Items from a data source:
........
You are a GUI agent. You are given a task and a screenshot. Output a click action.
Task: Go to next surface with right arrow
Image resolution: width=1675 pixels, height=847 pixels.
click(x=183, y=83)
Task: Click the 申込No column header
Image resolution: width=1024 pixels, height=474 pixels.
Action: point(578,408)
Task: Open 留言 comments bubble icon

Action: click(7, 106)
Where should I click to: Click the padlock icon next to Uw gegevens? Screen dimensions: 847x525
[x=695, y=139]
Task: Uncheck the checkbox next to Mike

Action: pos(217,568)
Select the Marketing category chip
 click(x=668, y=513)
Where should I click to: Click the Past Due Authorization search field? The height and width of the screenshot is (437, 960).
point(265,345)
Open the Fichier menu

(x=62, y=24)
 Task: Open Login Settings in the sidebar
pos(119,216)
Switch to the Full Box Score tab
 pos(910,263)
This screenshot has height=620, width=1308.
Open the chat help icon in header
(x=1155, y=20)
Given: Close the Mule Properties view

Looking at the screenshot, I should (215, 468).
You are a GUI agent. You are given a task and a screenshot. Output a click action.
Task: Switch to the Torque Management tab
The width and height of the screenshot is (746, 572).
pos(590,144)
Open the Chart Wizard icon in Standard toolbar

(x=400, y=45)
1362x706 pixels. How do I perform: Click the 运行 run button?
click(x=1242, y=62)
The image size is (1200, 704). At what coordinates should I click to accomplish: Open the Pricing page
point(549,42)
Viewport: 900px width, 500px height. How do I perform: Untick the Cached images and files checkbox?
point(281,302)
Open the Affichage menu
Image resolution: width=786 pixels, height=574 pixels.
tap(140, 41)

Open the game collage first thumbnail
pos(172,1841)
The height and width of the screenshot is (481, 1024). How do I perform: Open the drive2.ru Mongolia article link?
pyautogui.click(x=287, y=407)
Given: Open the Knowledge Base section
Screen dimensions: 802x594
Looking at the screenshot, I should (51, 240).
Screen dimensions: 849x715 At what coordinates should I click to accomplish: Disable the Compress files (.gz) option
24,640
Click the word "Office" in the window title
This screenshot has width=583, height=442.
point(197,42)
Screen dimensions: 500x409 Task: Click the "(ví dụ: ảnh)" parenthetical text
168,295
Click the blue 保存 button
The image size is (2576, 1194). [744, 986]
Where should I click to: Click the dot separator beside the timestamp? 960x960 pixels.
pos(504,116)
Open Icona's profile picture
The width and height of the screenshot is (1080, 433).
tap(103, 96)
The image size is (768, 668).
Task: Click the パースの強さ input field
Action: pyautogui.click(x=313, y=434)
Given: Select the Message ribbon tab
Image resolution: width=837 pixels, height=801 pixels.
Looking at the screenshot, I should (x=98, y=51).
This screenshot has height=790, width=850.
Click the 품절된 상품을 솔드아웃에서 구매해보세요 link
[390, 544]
........
* **What to work on**
The data must be printed verbatim, line by line.

* **Reply to the task**
You are a GUI agent. You are given a task and a screenshot. Output a click action.
Task: Go to next surface with right arrow
Image resolution: width=1675 pixels, height=847 pixels.
click(x=183, y=83)
Task: Click the 申込No column header
Image resolution: width=1024 pixels, height=474 pixels.
Action: point(578,408)
Task: Open 留言 comments bubble icon

Action: click(7, 106)
Where should I click to: Click the padlock icon next to Uw gegevens? Screen dimensions: 847x525
[x=695, y=139]
Task: Uncheck the checkbox next to Mike

Action: pos(217,568)
Select the Marketing category chip
 click(x=668, y=513)
Where should I click to: Click the Past Due Authorization search field? The height and width of the screenshot is (437, 960).
point(265,345)
Open the Fichier menu

(x=62, y=24)
 Task: Open Login Settings in the sidebar
pos(119,216)
Switch to the Full Box Score tab
 pos(910,263)
This screenshot has height=620, width=1308.
Open the chat help icon in header
(x=1155, y=20)
Given: Close the Mule Properties view

Looking at the screenshot, I should (215, 468).
You are a GUI agent. You are given a task and a screenshot. Output a click action.
Task: Switch to the Torque Management tab
The width and height of the screenshot is (746, 572).
pos(590,144)
Open the Chart Wizard icon in Standard toolbar

(x=400, y=45)
1362x706 pixels. How do I perform: Click the 运行 run button?
click(x=1242, y=62)
The image size is (1200, 704). At what coordinates should I click to accomplish: Open the Pricing page
point(549,42)
Viewport: 900px width, 500px height. How do I perform: Untick the Cached images and files checkbox?
point(281,302)
Open the Affichage menu
Image resolution: width=786 pixels, height=574 pixels.
tap(140, 41)

Open the game collage first thumbnail
pos(172,1841)
The height and width of the screenshot is (481, 1024). How do I perform: Open the drive2.ru Mongolia article link?
pyautogui.click(x=287, y=407)
Given: Open the Knowledge Base section
Screen dimensions: 802x594
Looking at the screenshot, I should (51, 240).
Screen dimensions: 849x715 At what coordinates should I click to accomplish: Disable the Compress files (.gz) option
24,640
Click the word "Office" in the window title
This screenshot has width=583, height=442.
point(197,42)
Screen dimensions: 500x409 Task: Click the "(ví dụ: ảnh)" parenthetical text
168,295
Click the blue 保存 button
The image size is (2576, 1194). [744, 986]
Where should I click to: Click the dot separator beside the timestamp? 960x960 pixels.
pos(504,116)
Open Icona's profile picture
The width and height of the screenshot is (1080, 433).
tap(103, 96)
The image size is (768, 668).
Task: Click the パースの強さ input field
Action: pyautogui.click(x=313, y=434)
Given: Select the Message ribbon tab
Image resolution: width=837 pixels, height=801 pixels.
Looking at the screenshot, I should (x=98, y=51).
This screenshot has height=790, width=850.
Click the 품절된 상품을 솔드아웃에서 구매해보세요 link
[390, 544]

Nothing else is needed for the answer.